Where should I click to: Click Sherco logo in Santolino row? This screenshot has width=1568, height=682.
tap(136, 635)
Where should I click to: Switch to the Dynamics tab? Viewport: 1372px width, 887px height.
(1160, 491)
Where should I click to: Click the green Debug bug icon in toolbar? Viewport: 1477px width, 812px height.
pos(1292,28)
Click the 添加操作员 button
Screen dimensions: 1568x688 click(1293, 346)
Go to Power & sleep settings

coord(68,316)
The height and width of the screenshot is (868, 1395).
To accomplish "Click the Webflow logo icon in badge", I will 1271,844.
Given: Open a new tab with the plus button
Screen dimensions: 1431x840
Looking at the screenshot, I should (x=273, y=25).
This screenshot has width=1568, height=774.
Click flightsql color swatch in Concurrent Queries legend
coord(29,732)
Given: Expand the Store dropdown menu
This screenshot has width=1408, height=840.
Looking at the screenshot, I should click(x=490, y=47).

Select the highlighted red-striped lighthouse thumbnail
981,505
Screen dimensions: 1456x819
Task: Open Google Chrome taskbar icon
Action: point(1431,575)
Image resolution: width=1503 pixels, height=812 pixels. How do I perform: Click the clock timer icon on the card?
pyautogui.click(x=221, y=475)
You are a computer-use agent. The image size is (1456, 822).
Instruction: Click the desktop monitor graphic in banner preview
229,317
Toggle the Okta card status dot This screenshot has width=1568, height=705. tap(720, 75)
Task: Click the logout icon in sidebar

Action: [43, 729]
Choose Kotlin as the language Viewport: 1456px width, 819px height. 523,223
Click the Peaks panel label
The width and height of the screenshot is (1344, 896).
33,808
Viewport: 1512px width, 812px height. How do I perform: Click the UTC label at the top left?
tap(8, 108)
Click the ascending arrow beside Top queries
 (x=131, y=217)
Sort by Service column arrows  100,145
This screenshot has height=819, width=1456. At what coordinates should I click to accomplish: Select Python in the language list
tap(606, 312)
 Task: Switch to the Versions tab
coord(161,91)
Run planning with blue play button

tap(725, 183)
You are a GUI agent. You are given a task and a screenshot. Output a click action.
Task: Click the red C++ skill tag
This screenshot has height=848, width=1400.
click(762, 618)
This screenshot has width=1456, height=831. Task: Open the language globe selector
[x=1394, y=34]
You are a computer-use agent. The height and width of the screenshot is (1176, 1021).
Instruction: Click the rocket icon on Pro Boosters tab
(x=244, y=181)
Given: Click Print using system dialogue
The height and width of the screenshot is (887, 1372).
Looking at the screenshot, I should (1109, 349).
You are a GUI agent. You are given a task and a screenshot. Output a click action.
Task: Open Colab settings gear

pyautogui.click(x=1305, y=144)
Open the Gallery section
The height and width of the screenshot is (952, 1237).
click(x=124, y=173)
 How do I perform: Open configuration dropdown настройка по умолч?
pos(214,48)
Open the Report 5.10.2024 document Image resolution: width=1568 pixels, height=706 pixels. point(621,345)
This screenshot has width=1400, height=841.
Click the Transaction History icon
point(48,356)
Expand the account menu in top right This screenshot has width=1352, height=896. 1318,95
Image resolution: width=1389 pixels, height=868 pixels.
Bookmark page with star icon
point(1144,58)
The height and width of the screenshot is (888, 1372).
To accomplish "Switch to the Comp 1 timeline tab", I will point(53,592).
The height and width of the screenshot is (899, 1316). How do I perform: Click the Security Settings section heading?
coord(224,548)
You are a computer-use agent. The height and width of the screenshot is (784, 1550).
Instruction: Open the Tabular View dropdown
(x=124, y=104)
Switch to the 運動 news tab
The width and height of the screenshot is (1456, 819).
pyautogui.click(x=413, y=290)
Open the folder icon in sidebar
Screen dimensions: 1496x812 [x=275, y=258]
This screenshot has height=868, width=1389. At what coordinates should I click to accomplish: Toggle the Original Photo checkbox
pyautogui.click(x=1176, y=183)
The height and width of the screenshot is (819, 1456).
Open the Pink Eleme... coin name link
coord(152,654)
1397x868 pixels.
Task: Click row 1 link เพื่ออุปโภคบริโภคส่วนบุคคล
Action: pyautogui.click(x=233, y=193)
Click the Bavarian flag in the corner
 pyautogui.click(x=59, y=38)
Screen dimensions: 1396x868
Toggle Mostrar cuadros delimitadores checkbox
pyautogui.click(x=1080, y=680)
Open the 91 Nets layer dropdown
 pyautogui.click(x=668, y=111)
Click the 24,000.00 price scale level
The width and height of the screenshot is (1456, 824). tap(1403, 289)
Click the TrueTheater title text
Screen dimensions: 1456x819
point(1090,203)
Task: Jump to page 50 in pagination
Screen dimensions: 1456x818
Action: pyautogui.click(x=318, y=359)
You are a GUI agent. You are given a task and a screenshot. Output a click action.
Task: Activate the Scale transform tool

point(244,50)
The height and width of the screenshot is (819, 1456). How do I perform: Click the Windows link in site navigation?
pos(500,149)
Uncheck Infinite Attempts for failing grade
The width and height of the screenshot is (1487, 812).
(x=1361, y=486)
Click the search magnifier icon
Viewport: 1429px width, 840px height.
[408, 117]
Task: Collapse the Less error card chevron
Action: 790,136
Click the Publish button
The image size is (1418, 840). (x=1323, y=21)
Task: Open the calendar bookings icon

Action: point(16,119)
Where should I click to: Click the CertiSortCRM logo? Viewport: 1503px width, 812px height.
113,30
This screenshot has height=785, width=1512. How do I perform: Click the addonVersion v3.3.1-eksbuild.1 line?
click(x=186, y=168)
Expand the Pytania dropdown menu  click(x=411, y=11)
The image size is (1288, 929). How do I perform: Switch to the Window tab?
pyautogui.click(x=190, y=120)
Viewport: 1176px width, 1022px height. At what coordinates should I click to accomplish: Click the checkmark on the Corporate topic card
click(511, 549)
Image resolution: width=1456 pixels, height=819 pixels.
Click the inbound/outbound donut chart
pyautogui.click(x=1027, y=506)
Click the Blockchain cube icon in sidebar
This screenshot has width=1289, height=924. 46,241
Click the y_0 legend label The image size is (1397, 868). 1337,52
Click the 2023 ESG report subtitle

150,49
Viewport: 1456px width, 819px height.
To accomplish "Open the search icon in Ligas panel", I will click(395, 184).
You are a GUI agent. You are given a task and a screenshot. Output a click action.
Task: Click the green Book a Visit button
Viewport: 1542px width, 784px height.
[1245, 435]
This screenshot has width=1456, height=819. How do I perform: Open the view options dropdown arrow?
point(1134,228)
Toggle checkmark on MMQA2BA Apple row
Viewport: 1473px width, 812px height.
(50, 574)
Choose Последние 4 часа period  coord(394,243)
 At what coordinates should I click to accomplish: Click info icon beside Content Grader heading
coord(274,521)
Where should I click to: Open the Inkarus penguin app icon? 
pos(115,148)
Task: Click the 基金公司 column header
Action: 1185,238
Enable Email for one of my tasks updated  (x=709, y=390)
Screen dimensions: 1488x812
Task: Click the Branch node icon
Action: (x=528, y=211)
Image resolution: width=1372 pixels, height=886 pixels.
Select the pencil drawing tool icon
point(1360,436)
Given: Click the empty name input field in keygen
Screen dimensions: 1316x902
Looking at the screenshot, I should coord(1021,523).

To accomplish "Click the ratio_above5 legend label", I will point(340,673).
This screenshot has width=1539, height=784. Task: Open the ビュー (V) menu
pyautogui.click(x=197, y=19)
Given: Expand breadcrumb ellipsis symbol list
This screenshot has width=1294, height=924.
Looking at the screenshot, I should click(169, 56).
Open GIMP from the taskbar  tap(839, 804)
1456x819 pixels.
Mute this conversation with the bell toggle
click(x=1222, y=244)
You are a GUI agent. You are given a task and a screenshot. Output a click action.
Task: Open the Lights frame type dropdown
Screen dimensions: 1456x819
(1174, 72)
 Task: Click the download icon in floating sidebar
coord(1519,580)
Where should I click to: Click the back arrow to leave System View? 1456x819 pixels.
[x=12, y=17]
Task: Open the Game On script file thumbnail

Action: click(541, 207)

◇ ◇ ◇ ◇ ◇ ◇ ◇

-- ABOUT THIS EXERCISE --
The lines in the entries above that carry the word "Expand" must be copied.

-- SOLUTION TO THE PROBLEM --
Given: Expand the Store dropdown menu
Expand the account menu in top right This screenshot has width=1352, height=896. 1318,95
Expand the Pytania dropdown menu  click(x=411, y=11)
Given: Expand breadcrumb ellipsis symbol list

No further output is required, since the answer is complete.